Claim. A structure consisting of a real number $c$ satisfying $-1 ≤ c ≤ 1$, representing the cosine of a dihedral angle $θ$ defined by $θ = arccos(c)$.

background

This module sets up dihedral angles at edges and 2-faces of simplices from Cayley-Menger data as Phase C2 toward discharging the Regge deficit linearization hypothesis on general simplicial complexes. A dihedral angle at an edge of a tetrahedron is the angle between the two faces sharing that edge.

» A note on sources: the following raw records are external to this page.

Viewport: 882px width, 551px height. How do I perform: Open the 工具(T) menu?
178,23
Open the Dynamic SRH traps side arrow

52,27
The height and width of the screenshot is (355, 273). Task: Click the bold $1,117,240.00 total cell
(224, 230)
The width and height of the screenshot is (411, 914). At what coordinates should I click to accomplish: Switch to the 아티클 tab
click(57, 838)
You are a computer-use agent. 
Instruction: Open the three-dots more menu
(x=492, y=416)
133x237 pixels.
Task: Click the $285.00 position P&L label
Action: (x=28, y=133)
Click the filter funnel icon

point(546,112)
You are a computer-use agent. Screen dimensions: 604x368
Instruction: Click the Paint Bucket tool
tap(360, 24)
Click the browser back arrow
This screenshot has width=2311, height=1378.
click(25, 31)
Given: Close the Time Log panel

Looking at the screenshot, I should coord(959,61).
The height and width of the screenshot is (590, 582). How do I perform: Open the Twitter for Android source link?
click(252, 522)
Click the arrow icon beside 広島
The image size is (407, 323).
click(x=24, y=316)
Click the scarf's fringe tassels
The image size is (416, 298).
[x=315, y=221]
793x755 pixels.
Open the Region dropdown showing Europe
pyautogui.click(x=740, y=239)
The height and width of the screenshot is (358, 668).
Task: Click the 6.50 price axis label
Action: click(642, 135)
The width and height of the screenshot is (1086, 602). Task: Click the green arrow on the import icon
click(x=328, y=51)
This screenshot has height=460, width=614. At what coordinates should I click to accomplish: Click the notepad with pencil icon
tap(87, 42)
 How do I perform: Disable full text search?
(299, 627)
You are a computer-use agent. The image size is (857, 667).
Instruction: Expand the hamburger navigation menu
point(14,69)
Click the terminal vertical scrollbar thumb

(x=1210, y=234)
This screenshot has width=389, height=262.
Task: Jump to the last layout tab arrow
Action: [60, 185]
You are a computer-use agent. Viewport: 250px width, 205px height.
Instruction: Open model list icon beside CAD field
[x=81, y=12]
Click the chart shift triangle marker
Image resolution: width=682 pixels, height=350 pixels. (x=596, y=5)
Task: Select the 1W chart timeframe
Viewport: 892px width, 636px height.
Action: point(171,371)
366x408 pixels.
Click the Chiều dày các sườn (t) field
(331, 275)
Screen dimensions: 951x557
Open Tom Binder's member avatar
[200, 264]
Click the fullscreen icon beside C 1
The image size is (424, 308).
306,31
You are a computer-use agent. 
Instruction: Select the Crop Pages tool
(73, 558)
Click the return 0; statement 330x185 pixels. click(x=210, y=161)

The structure carries a cosine in [-1,1] and defines the angle via arccos, matching the parameterization in the upstream ReggeCalculus.DihedralAngleData which states: 'The dihedral angle of a tetrahedron along edge (0,1) is the angle between the two faces sharing that edge... parameterized by the cosine value directly.'

proof idea

The declaration is a structure definition that introduces the field cosine together with its bounds and the auxiliary definition theta as Real.arccos applied to that cosine. No tactics are required beyond the record construction itself.

why it matters

This structure is the foundational data type for all subsequent dihedral angle calculations in the module. It is used by cos_theta to recover the cosine, by cube_dihedral and regular_tet_dihedral to instantiate concrete values, by deficit to compute 2π minus the sum of thetas, and by DihedralAngleCert to certify flat sums. It advances Phase C2 of the program to formalize Regge calculus on simplicial complexes, enabling Schläfli's identity in Phase C3 and the flat-space sum condition Σ θ_σ = 2π at non-singular edges.